>>>>

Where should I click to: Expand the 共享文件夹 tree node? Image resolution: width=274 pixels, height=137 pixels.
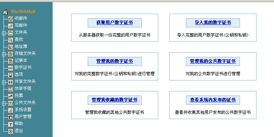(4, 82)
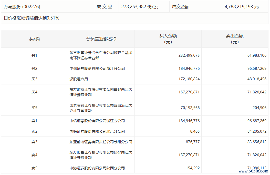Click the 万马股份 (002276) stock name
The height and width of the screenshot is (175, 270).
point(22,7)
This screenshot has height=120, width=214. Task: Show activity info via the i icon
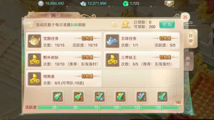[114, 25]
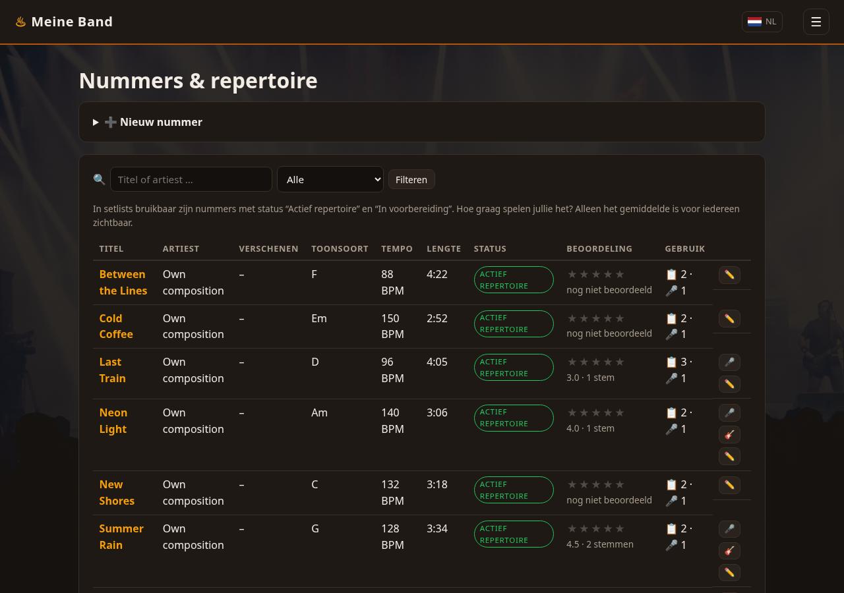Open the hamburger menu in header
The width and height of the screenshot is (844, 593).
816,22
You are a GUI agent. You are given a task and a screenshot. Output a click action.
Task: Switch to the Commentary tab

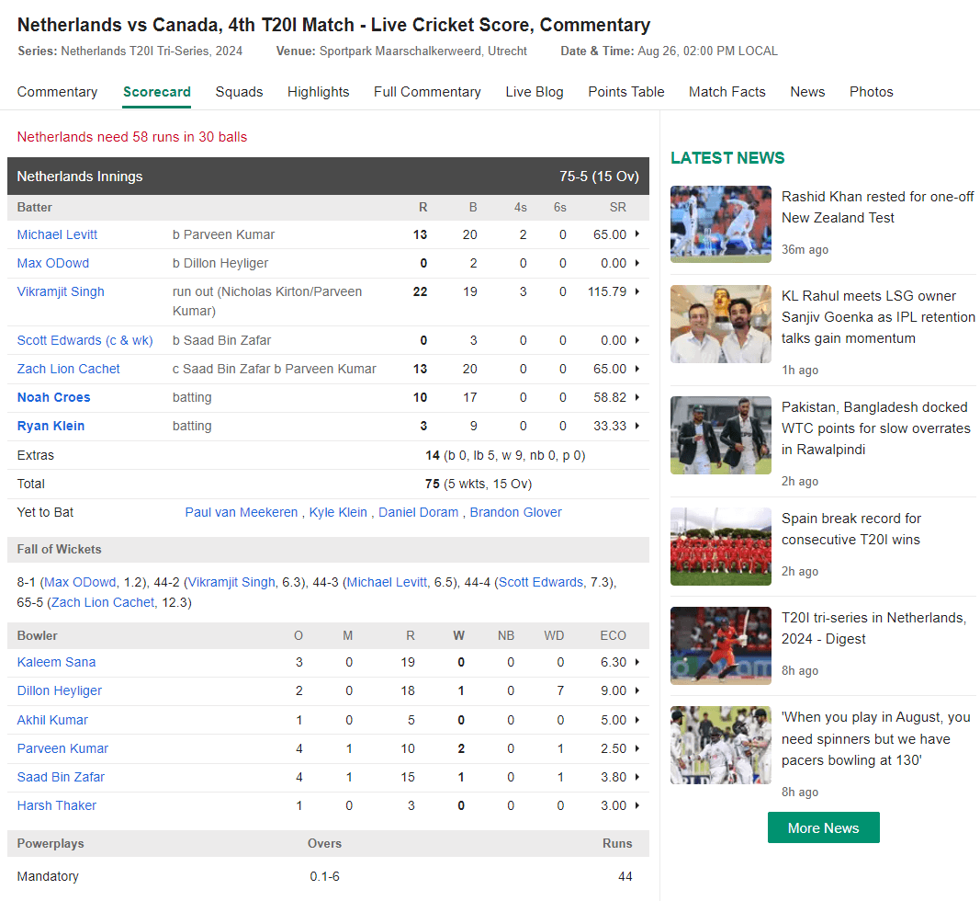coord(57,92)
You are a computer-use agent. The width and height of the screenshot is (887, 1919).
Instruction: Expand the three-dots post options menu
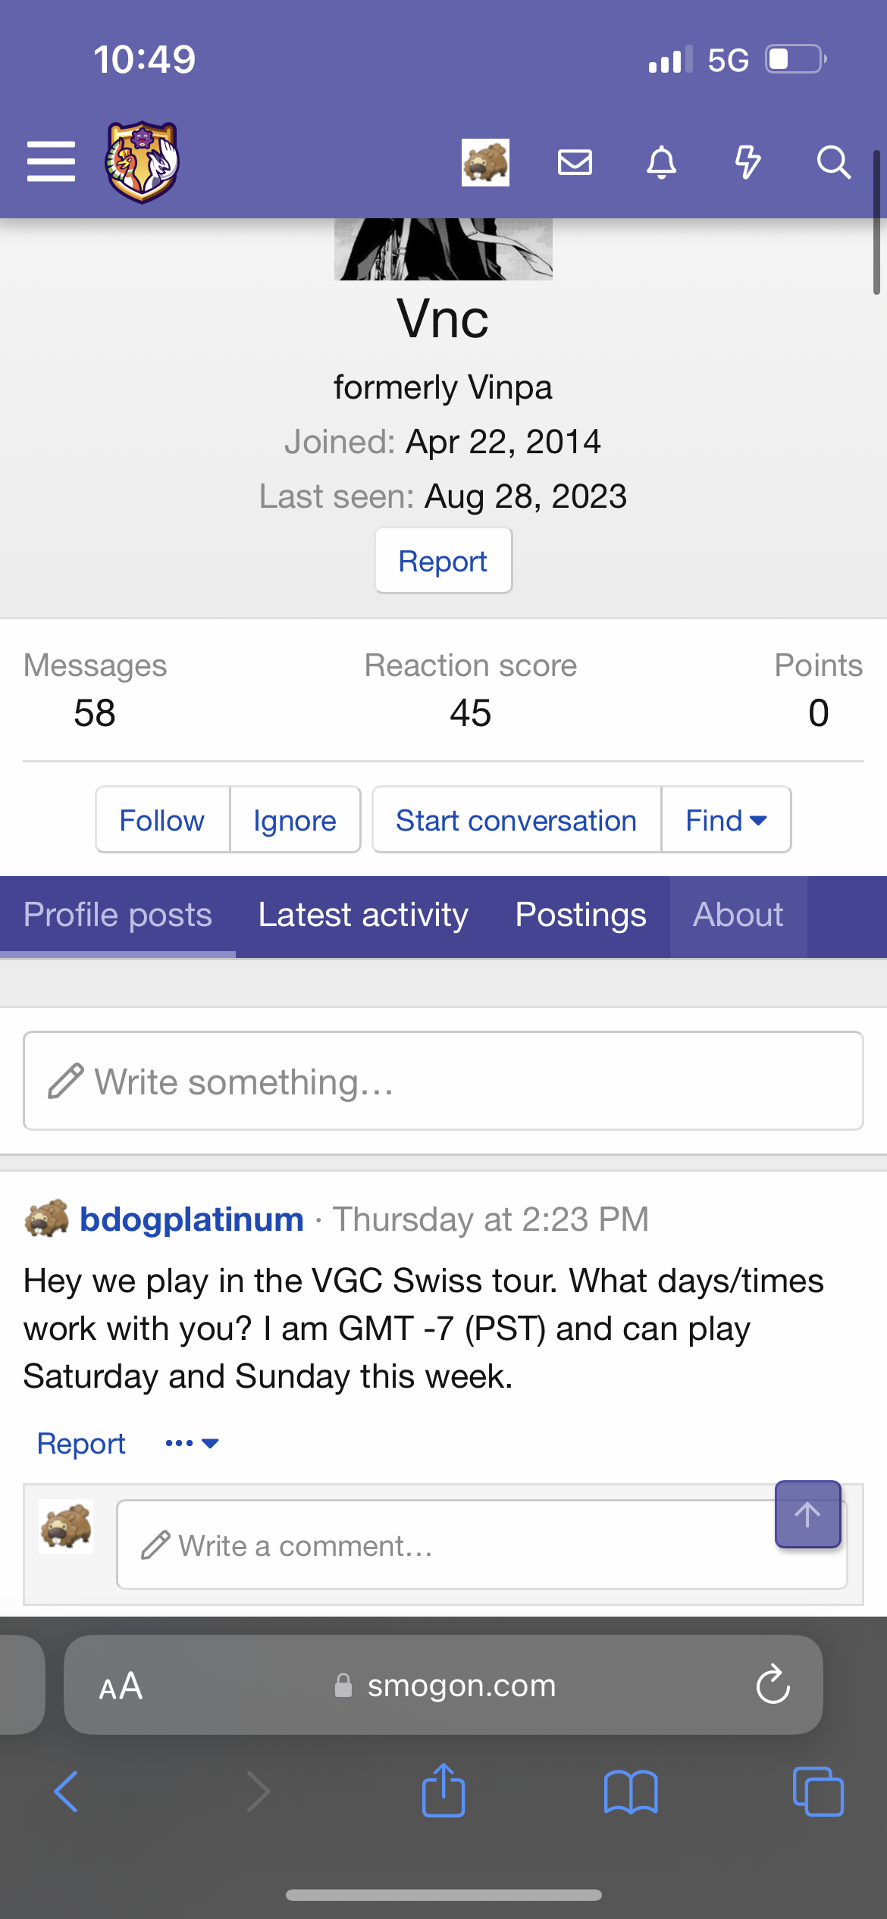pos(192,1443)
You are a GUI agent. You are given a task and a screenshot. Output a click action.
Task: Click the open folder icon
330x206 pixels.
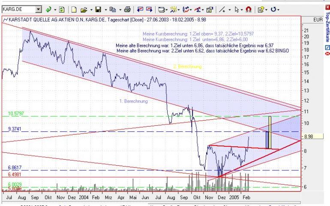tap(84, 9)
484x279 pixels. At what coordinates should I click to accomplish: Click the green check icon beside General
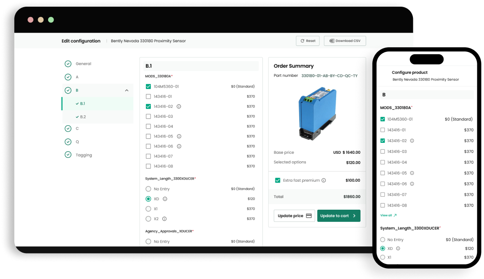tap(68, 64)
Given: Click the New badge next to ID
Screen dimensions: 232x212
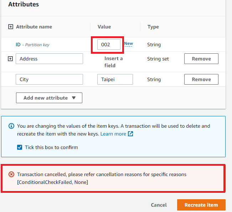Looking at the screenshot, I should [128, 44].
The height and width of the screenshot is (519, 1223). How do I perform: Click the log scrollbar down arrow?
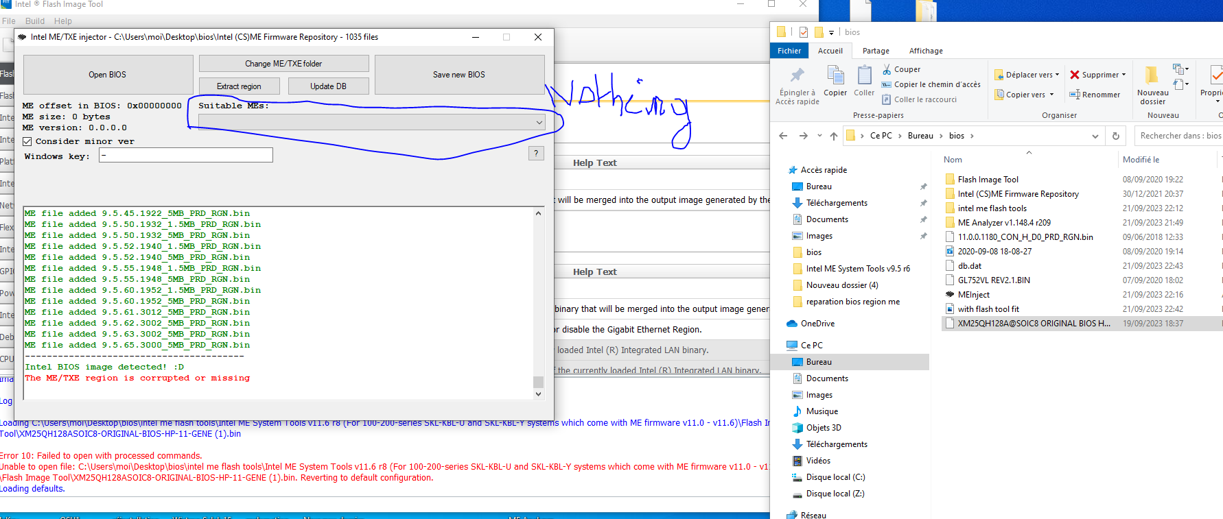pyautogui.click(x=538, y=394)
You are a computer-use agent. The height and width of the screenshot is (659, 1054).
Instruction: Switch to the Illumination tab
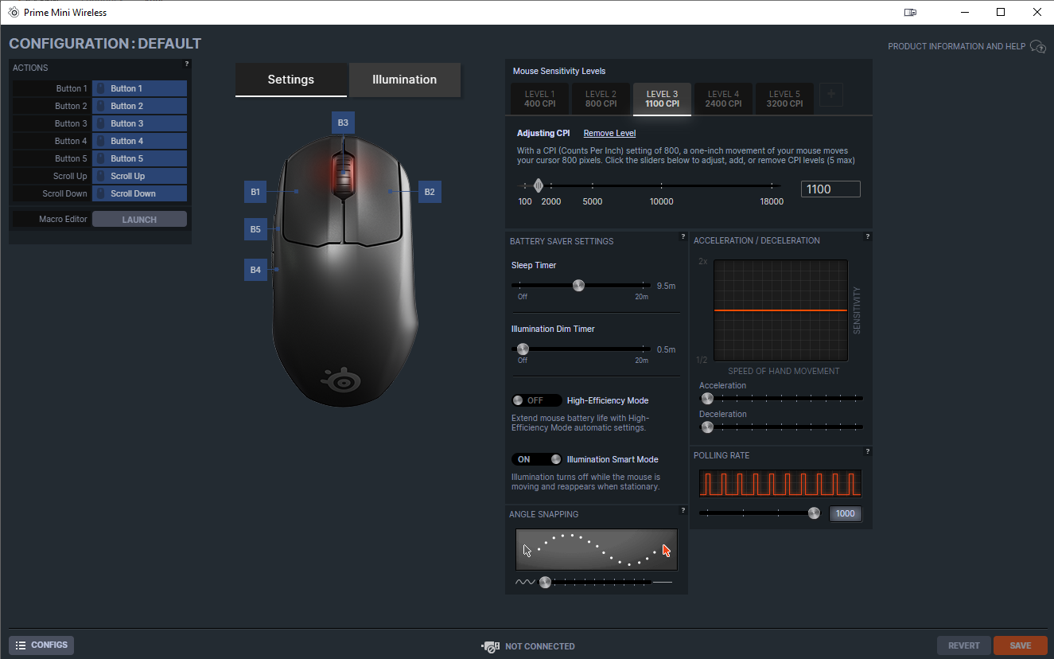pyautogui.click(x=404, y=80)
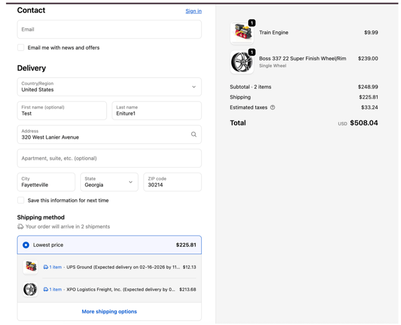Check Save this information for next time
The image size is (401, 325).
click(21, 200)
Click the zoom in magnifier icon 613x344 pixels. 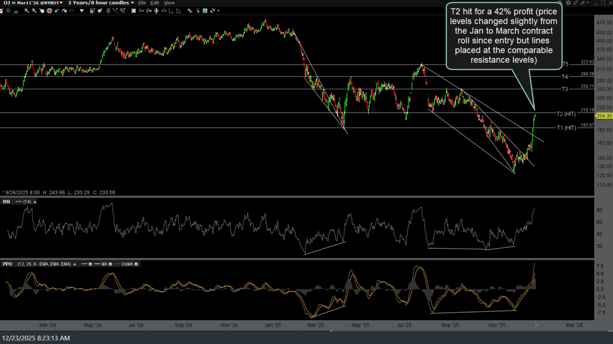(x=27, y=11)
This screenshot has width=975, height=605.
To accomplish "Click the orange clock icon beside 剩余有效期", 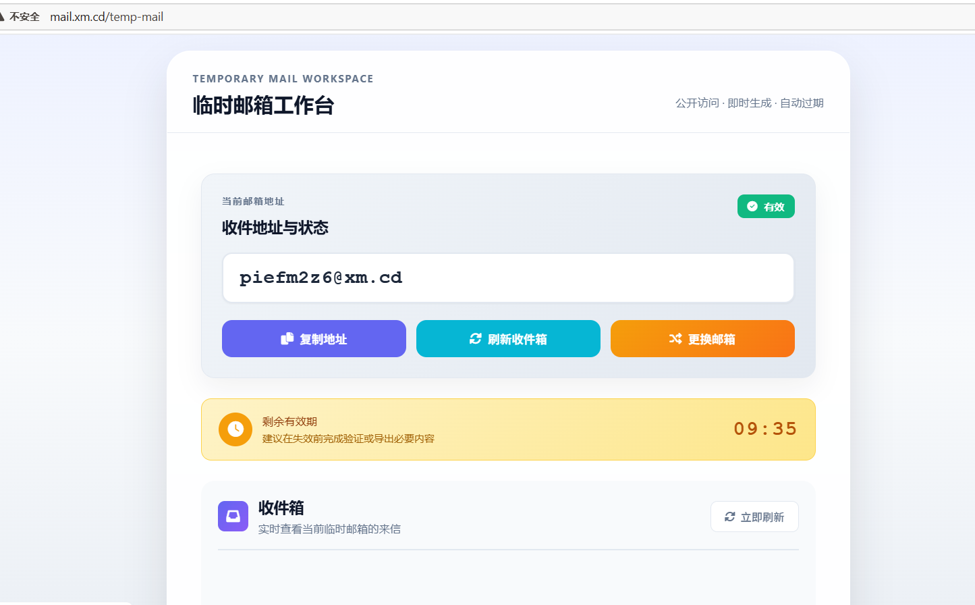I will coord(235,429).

<<<<

ASSIGNMENT :: Among the records, find every line holding the word "computer" and copy it.

EXPECTED OUTPUT ::
You are a computer-use agent. The width and height of the screenshot is (887, 1919).
You are a computer-use agent. The height and width of the screenshot is (659, 1054).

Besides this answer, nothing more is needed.